== Цель задания ==
Выпишите из отрывка о военном отряде все названия должностей и постов, такие как «начальник разведки».

---- Отрывок со страницы

Когда-то, видимо, здесь находилась большая деревня, теперь она была мертва.
Война, прокатившись через нее, оставила страшные следы. Чернели пепелища. Высоко торчали закопченные трубы печей. С болью в сердце бойцы смотрели на картину разрушений.
Начальник разведки Меньшиков, обойдя уцелевшие избы, принес взъерошенного котенка.
— Единственное живое существо, оставшееся в селе, — сказал он. Бедное животное, дрожа, ласкалось к нему.
Выставив часовых, отряд расположился на ночлег. Бойцы принялись хозяйничать в сохранившихся избах: одни выметали мусор, другие разводили огонь.
Еще высоко в небе светила луна, когда дневальный поднял отряд. Сильный ветер разогнал тучи, устанавливалась ясная холодная погода. Успешный переход в тыл врага зависел от того, удастся ли незамеченными подойти к линии фронта.
Бойцы собрались без шума. Я приказал надеть маскхалаты. Санки прикрыли белыми нижними рубашками. Длинная, сливающаяся со снегом цепочка, двинулась вперед.
Уже стала слышна автоматно-пулеметная трескотня. В небо все чаще взвивались осветительные ракеты. Своим бледным светом они на короткое время освещали местность, а затем становилось еще темнее. Бойцам то и дело приходилось ложиться на снег, а вскочив, еще и еще ускорять шаги.
К полуночи отряд незамеченным прибыл на участок фронта возле Великих Лук, занимаемый батальоном лыжников. Командир батальона встретил нас приветливо, досадуя в то же время на своих бойцов за то, что они не заметили своевременно нашего приближения.

--------
---- Фрагмент источника

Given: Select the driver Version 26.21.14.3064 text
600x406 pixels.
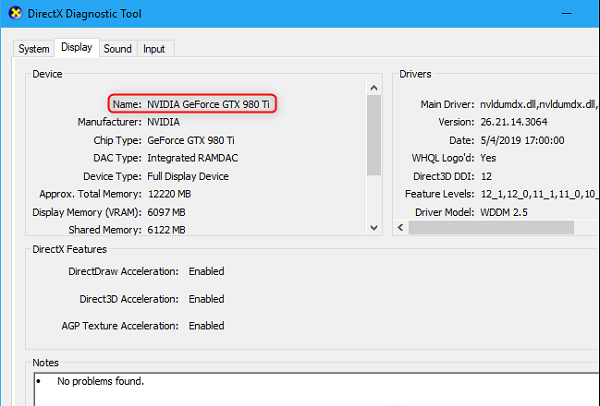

--------

== Результат ==
Начальник разведки, часовые, дневальный и командир батальона.